HOW TO COMPLETE THIS TASK =
Check every line of the data for the word "target", and copy those that have it.

(RECORDS PROVIDED)

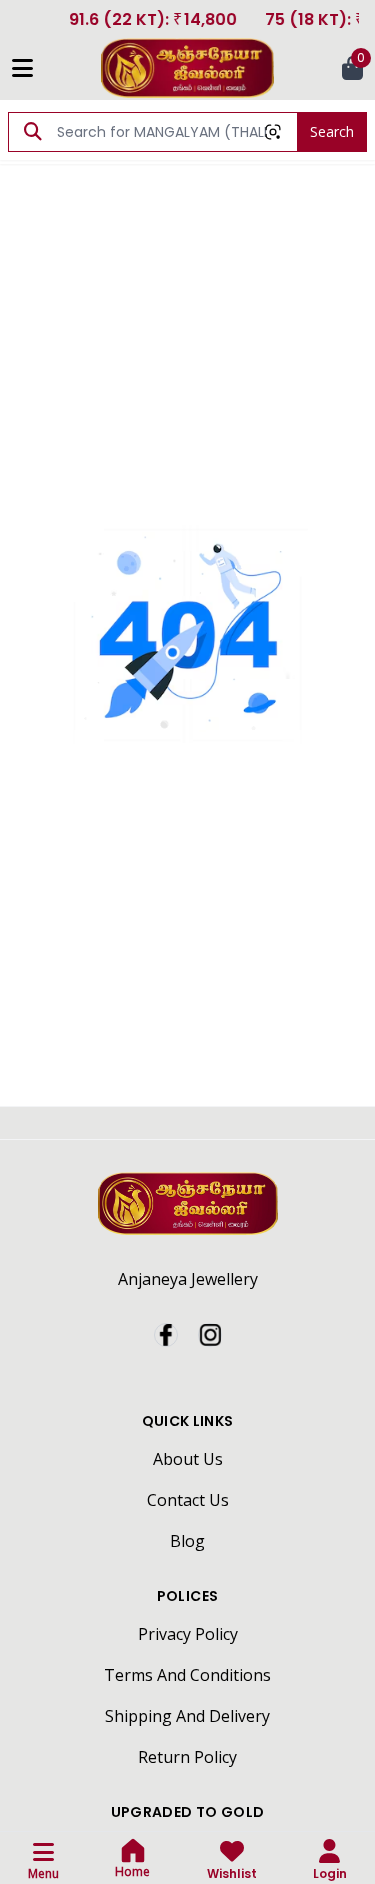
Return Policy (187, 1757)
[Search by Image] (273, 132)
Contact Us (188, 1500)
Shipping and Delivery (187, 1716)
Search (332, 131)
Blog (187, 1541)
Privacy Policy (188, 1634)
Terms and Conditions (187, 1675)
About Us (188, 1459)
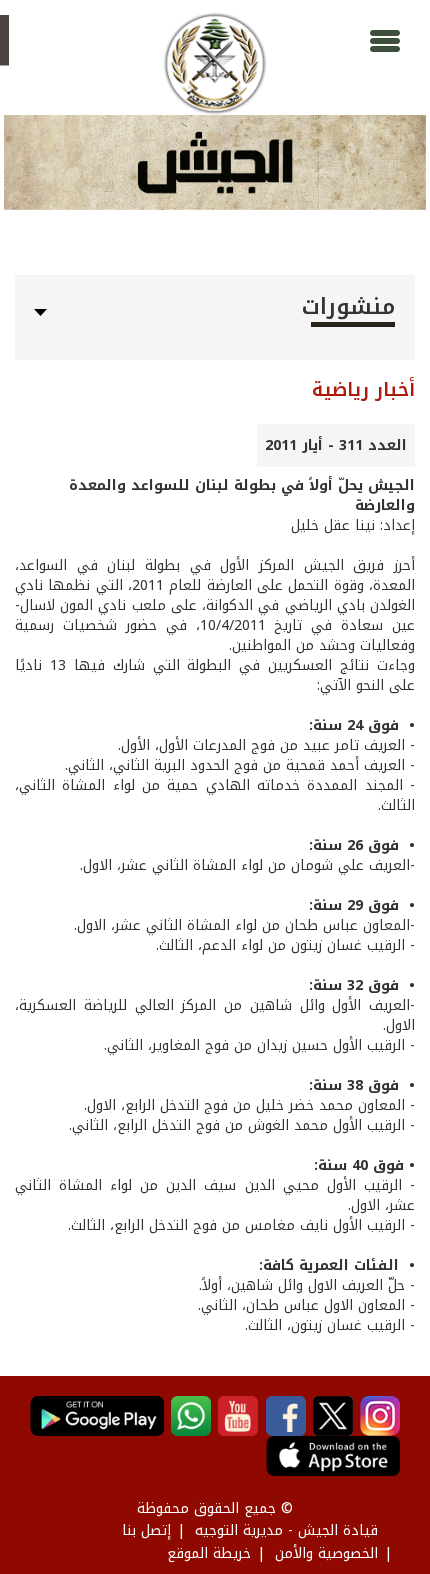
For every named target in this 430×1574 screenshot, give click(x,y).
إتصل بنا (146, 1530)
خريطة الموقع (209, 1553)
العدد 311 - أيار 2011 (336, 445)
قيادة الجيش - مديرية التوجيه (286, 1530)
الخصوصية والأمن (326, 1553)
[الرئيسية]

(End RECORDS PROVIDED)
(RECORDS PROVIDED)

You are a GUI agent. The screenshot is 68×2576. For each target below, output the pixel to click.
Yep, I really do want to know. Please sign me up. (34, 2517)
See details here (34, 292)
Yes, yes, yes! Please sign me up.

(End RECORDS PROVIDED)

OUTPUT FOR THIS TASK =
For every named target in this 430×1574 screenshot, give click(x,y).
You are a GUI agent. The screenshot is 68×2576. For each target below, output the pixel to click.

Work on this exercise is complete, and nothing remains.